Extrait du texte:
---
Dans le monde coloré de Jacques Demy, il y a d’abord du rose, du bleu, du jaune… Et puis, pour que la palette soit complète, s’y ajoutent toutes les couleurs de la vie, toutes celles de l’imagination et de la joie de filmer.
Les couleurs, ici, ne se contentent pas de resplendir dans un vrai enchantement pictural. En deux mesures et trois plans, elles se mettent à chanter, souvent grâce à la complicité de Michel Legrand.
La réussite de l’exposition de la Cinémathèque Française, conçue par Matthieu Orléan avec la collaboration artistique de Rosalie Varda Demy et scénographiée par Nicolas Groult et Sylvain Roca, est d’avoir su restituer le charme et le chatoiement des films du petit "Jacquot de Nantes".
---
Données fournies:
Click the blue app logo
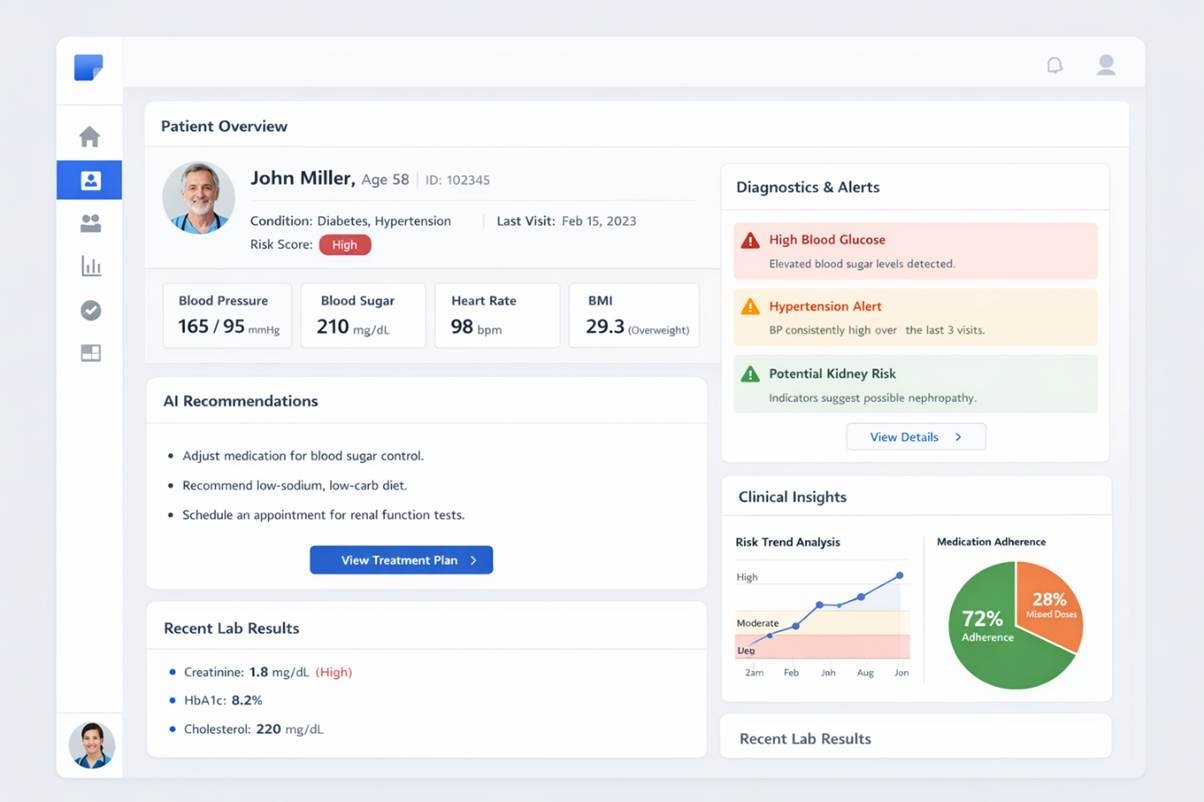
---
Consigne A: D'après l'extrait sur l'exposition consacrée à Jacques Demy, qui a conçu l'exposition de la Cinémathèque française ?
Consigne B: Recopiez fidèlement le passage de l'extrait sur Jacques Demy qui s'ouvre sur les mots contenant « Dans le monde » et se termine par « de Michel Legrand. ».
Les lignes fournies proviennent d'une source distincte de l'extrait.

Réponse attendue A: Matthieu Orléan

Réponse attendue B:
Dans le monde coloré de Jacques Demy, il y a d’abord du rose, du bleu, du jaune… Et puis, pour que la palette soit complète, s’y ajoutent toutes les couleurs de la vie, toutes celles de l’imagination et de la joie de filmer.
Les couleurs, ici, ne se contentent pas de resplendir dans un vrai enchantement pictural. En deux mesures et trois plans, elles se mettent à chanter, souvent grâce à la complicité de Michel Legrand.